The United States, Ghana and Oil: Global and Local Perspectives

T. C. McCaskie

T. C. McCaskie (tm2{at}soas.ac.uk; tmccaskie{at}aol.com) is Professor of the History of Africa at the School of Oriental and African Studies, London University. He is the author of State and Society in Pre-colonial Asante (Cambridge University Press, Cambridge, 1995), Asante Identities: History and modernity in an African village 1850–1950 (Edinburgh University Press, Edinburgh, 2000), and many articles on Asante history. This article is one of a series in press or in preparation dealing with contemporary Ghana.

The context of this article is United States military and energy security policies as regards the offshore oil potential of what Washington terms Africa's ‘New Gulf’, the Atlantic littoral from Morocco to Angola.

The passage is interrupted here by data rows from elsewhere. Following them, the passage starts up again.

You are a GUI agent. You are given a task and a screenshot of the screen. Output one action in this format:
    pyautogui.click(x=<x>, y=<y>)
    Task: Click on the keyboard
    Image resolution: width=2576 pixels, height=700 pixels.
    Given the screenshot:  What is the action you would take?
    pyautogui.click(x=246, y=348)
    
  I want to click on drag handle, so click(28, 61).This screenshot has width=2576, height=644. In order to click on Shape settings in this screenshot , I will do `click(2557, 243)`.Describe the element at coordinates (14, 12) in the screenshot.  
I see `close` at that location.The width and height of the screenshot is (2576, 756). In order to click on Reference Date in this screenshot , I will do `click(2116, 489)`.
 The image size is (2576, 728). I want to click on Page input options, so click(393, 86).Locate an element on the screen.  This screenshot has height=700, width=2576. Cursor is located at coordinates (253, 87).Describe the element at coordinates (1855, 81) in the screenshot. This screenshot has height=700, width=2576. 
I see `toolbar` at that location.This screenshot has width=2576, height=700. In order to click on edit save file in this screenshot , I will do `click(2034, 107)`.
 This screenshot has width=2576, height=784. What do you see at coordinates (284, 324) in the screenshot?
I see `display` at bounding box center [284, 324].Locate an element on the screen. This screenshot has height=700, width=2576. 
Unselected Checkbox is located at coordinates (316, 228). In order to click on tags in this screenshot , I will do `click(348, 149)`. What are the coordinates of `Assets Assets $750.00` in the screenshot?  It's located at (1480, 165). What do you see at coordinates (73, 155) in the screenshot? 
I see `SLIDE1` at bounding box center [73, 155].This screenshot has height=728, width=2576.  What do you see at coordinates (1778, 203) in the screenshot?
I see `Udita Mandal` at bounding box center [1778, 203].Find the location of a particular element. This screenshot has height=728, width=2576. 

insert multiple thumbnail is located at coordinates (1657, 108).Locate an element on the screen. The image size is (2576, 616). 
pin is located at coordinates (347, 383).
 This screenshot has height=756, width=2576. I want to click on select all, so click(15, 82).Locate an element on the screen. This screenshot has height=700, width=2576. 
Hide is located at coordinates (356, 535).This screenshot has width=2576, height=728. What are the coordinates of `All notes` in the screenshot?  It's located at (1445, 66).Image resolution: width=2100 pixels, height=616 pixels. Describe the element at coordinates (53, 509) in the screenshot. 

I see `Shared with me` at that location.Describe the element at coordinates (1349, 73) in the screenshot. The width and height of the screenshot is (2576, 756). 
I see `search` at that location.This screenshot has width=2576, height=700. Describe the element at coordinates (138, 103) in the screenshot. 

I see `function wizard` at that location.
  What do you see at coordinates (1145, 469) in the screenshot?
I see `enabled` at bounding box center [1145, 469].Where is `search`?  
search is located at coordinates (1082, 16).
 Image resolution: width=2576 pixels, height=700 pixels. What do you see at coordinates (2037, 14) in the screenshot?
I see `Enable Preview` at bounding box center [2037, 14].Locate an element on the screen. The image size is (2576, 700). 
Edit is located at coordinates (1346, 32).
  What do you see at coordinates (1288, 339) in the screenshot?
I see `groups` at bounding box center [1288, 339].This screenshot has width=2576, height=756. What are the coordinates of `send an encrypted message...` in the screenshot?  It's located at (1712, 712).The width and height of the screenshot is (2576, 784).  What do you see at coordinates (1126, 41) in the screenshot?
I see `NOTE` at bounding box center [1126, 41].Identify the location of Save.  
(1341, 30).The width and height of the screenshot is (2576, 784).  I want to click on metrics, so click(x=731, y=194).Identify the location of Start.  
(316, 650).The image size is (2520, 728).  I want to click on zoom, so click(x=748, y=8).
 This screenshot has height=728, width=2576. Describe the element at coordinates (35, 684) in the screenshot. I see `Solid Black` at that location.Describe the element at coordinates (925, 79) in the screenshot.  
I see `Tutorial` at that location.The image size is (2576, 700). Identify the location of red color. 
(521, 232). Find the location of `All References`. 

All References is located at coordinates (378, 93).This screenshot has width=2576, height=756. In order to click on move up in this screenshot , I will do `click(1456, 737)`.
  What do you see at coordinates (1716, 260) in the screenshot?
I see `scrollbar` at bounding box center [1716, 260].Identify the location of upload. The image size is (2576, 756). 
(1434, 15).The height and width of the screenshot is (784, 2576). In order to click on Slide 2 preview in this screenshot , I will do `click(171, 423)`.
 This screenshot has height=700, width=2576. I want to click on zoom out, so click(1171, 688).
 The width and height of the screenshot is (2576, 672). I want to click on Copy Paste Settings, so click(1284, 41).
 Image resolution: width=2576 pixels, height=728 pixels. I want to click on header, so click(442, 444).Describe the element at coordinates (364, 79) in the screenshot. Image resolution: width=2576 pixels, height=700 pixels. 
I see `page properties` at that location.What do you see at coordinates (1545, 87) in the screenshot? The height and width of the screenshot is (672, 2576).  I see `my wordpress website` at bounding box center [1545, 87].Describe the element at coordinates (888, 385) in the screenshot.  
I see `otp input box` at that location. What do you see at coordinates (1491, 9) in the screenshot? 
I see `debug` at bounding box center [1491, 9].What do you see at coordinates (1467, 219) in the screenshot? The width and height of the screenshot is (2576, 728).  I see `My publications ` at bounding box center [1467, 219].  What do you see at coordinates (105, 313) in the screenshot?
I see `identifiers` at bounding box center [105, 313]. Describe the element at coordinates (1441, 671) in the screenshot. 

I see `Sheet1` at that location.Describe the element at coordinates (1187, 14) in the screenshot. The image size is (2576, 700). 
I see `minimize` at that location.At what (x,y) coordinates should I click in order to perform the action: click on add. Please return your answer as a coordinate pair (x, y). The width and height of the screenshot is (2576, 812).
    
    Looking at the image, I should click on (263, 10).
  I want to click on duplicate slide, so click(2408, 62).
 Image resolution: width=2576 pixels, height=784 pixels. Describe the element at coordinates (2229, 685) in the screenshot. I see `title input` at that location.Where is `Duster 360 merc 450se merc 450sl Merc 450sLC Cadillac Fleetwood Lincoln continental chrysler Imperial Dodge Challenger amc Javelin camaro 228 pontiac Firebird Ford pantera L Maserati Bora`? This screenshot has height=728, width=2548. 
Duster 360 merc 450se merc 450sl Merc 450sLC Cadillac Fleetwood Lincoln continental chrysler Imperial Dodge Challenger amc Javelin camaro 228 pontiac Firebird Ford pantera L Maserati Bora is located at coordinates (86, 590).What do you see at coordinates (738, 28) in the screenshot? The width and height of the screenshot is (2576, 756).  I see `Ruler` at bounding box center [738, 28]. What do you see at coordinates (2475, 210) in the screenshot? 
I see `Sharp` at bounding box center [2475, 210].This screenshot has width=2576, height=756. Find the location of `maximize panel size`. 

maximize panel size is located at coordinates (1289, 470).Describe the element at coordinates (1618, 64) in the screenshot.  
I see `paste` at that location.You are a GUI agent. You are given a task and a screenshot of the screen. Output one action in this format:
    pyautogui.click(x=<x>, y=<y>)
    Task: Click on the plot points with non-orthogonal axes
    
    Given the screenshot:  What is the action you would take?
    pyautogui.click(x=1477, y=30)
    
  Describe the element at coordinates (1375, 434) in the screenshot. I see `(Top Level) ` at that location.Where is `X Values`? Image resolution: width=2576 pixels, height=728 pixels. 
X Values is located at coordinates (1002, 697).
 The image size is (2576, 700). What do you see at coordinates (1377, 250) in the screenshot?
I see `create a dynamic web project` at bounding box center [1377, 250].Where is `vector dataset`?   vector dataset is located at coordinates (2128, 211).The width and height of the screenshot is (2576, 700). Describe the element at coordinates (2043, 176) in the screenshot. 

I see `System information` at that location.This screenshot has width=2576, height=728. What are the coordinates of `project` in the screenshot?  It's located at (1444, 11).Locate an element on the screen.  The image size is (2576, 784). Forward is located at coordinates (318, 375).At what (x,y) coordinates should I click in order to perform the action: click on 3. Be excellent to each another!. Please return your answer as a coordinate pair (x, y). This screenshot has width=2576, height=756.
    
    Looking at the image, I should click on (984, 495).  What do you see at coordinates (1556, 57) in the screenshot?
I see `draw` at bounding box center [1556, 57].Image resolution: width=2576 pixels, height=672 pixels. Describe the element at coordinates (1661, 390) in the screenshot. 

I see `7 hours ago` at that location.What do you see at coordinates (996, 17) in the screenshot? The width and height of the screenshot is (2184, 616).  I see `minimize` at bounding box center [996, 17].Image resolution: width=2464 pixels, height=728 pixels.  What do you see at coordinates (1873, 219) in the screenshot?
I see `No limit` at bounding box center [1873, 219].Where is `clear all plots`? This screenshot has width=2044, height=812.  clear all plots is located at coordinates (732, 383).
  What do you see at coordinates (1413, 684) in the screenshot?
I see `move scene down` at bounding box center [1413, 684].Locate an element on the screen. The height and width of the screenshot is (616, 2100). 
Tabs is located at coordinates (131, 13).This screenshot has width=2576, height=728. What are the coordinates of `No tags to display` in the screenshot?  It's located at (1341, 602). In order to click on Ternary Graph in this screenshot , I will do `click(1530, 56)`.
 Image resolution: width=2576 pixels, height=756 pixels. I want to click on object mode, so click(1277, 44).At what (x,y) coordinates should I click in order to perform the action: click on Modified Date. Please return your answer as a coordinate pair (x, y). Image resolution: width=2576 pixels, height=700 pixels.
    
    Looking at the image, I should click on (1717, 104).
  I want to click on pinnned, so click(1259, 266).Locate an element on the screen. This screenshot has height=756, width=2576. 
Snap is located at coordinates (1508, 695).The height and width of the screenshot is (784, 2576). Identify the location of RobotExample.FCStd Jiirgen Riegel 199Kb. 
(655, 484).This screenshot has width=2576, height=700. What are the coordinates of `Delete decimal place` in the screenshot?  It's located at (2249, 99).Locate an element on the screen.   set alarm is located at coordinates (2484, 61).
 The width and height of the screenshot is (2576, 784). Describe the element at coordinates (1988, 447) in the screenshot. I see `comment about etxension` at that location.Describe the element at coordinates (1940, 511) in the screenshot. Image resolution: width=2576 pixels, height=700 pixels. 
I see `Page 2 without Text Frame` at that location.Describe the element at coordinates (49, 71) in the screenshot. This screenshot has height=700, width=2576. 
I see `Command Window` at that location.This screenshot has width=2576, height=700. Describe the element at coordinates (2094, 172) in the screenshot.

The focus is the operation of deepwater oil exploration companies offshore of western Ghana, and their discovery in 2007 of potentially valuable oil deposits. This article considers local Ghanaian and wider global reactions. Ghana's government and opposition both claim credit for discovering oil, while each asserts it can best invest oil revenues to benefit Ghanaians. At the same time Ghanaians are aware of the equivocal status of oil wealth as national ‘blessing’ or ‘curse’, and they debate this in a framework of ideas of providence, prosperity and the occult derived from Pentecostalist Christianity. The oil find has also raised the stakes in Ghana–United States relations, and current developments in this area are outlined in the conclusion.